**What to produce**
Starting with the line below that holds "Where should I click to: Check" and stopping after the line that holds "Screen dimensions: 564x564", transcribe the lines exactly, leaving out all pictures.

--- Exercise materials ---

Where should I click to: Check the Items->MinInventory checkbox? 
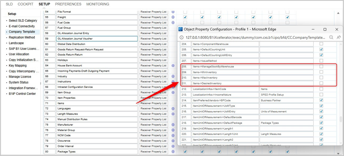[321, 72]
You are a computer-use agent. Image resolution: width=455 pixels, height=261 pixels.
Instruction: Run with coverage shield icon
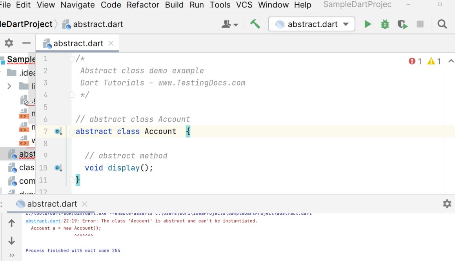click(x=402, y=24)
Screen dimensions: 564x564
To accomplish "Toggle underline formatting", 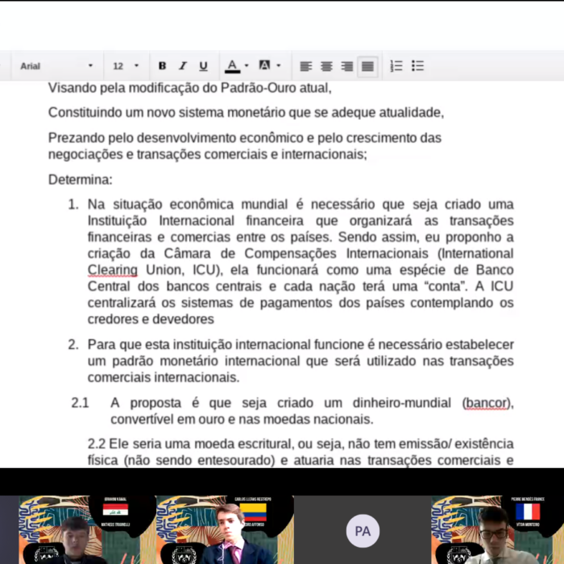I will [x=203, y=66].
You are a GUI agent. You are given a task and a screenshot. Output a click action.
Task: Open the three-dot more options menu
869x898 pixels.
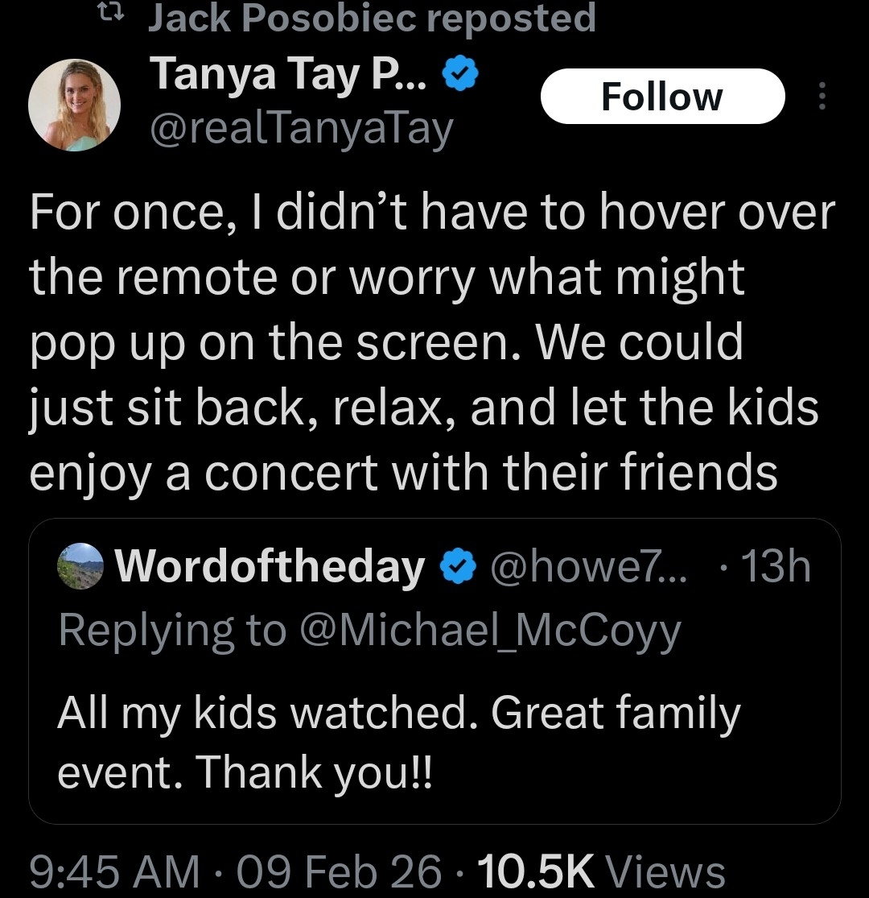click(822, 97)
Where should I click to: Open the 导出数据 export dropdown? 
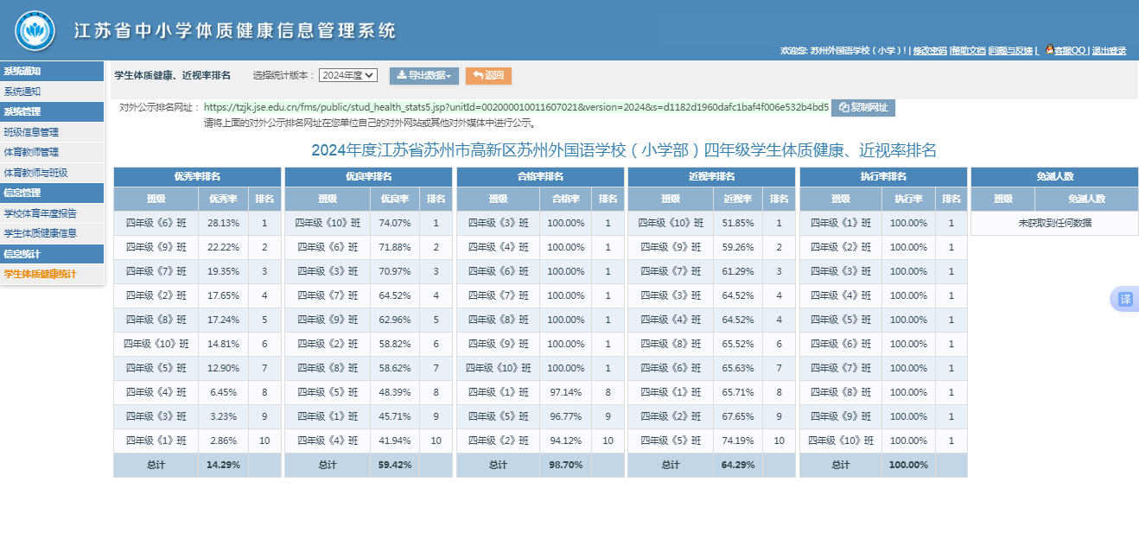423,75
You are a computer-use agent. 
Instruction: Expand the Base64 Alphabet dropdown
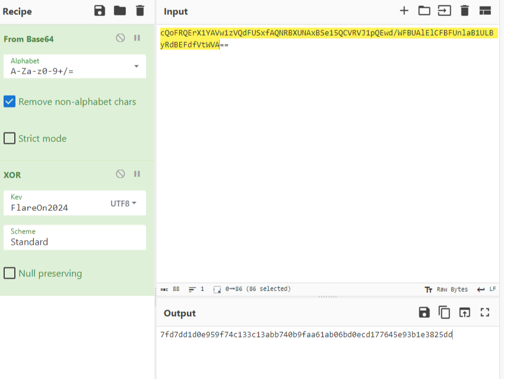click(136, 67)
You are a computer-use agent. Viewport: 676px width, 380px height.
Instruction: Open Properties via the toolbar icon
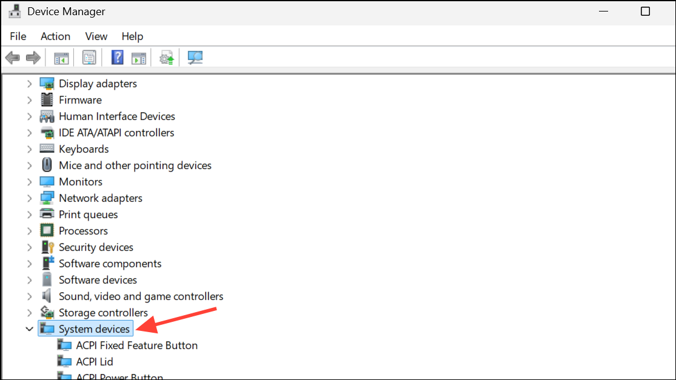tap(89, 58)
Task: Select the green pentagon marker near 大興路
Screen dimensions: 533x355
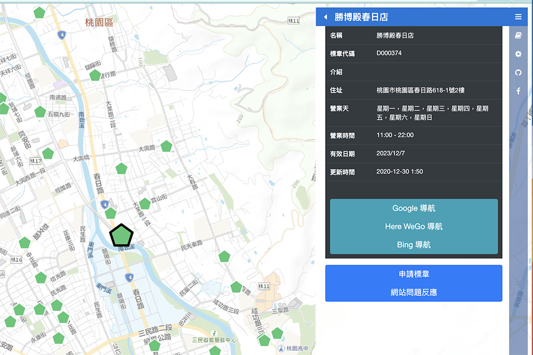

---
--- Exercise materials ---

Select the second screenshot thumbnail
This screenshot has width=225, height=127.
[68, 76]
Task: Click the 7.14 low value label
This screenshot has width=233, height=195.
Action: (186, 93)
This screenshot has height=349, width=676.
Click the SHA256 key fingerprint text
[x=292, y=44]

---
--- Exercise materials ---

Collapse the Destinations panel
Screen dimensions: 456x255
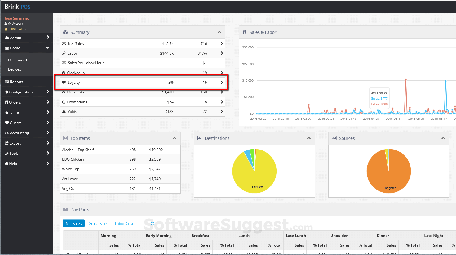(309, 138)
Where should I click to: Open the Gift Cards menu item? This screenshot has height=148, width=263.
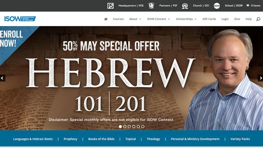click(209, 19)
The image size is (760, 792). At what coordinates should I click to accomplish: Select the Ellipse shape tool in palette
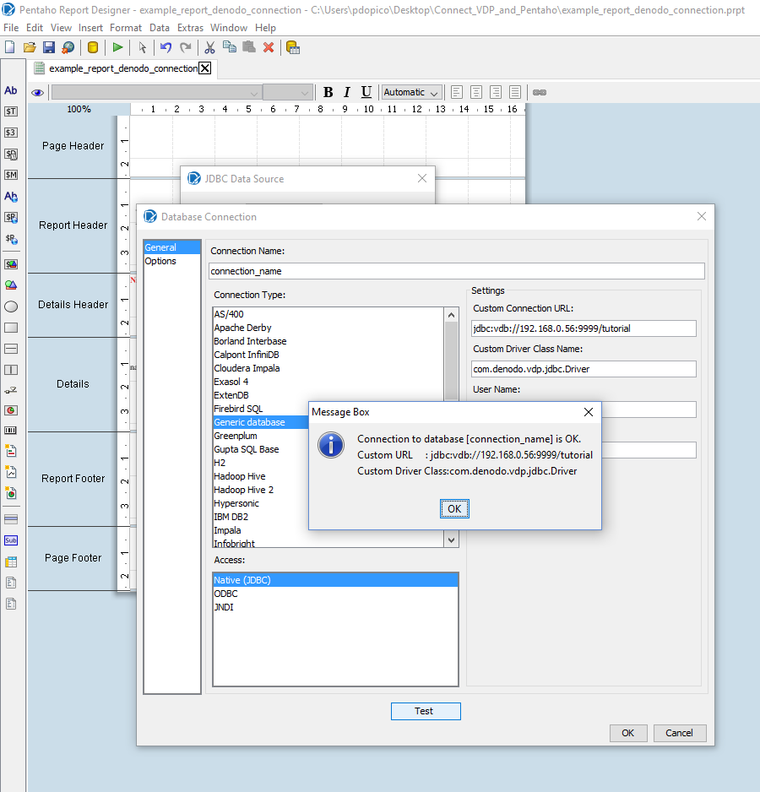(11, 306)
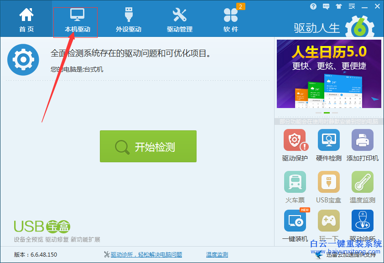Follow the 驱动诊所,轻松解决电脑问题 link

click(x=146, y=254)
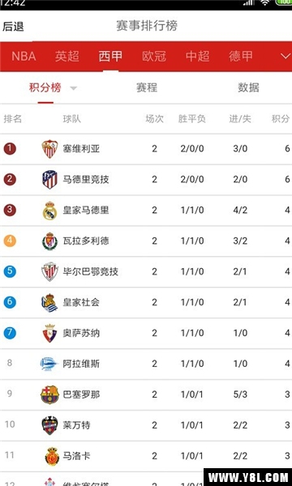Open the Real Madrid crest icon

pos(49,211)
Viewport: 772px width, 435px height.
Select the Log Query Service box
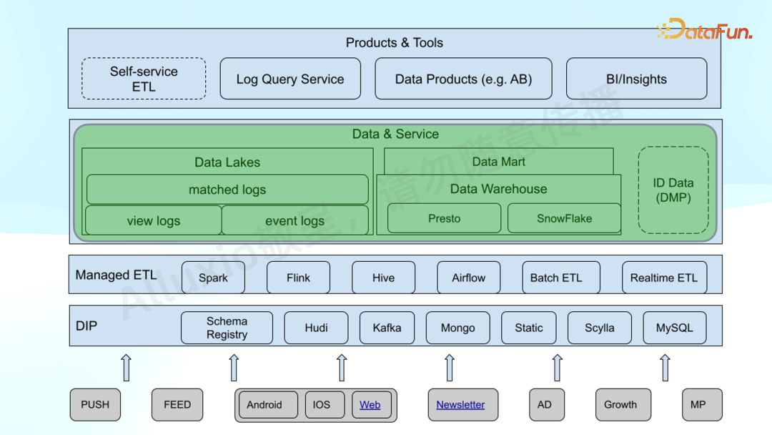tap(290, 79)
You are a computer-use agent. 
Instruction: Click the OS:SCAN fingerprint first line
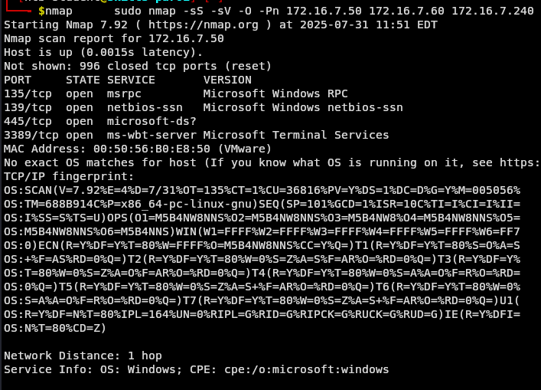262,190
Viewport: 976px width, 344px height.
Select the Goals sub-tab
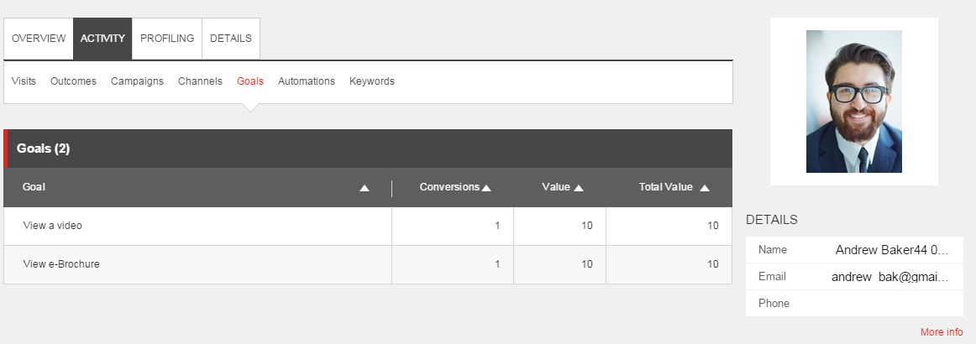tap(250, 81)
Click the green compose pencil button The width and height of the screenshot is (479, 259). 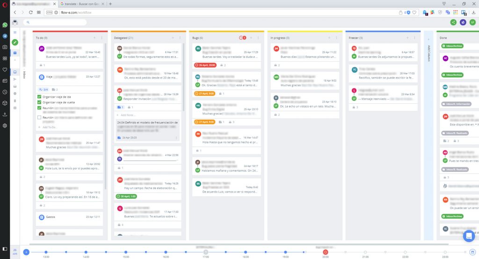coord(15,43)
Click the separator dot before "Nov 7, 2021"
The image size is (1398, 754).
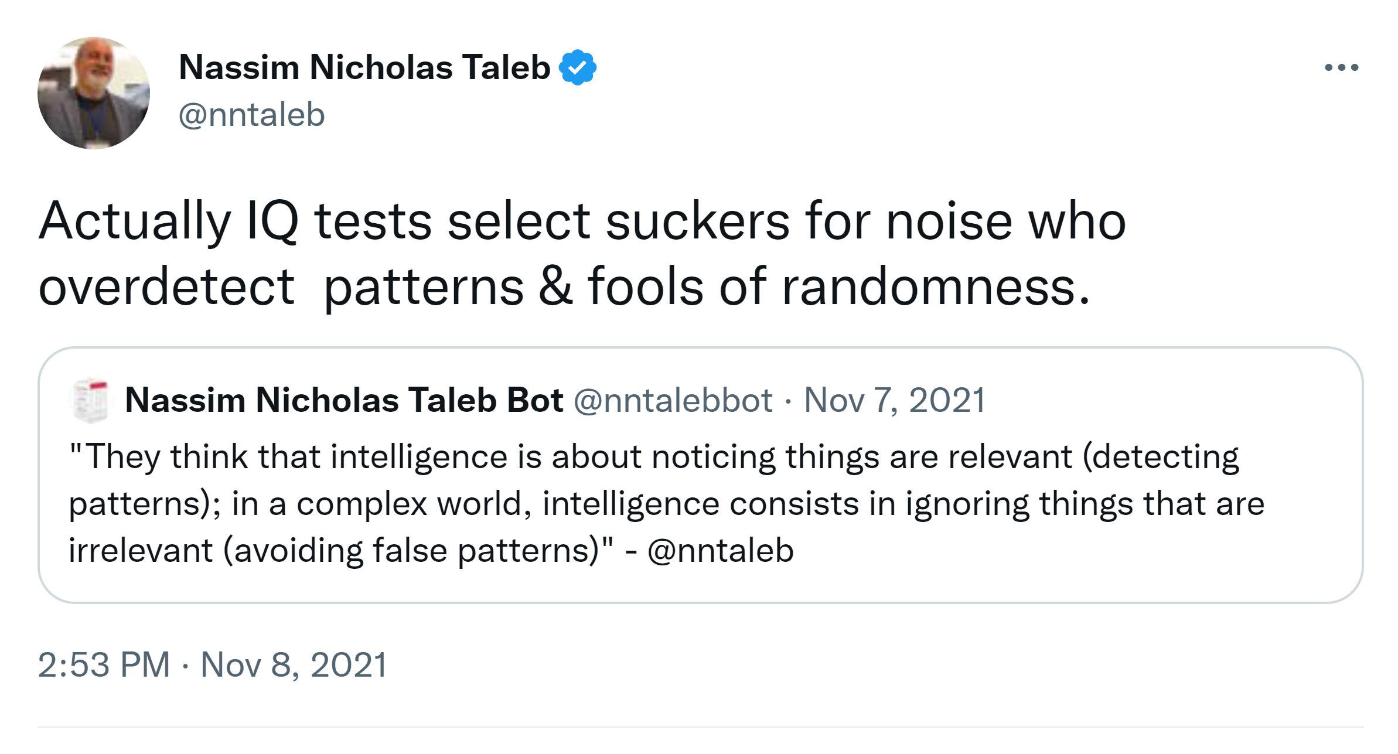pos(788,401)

---

**Result of this task**
Where should I click to: Check the Items->MinInventory checkbox? 
[321, 72]
You are a computer-use agent. Image resolution: width=455 pixels, height=261 pixels.
Instruction: Run with coverage shield icon
click(x=402, y=24)
Screen dimensions: 564x564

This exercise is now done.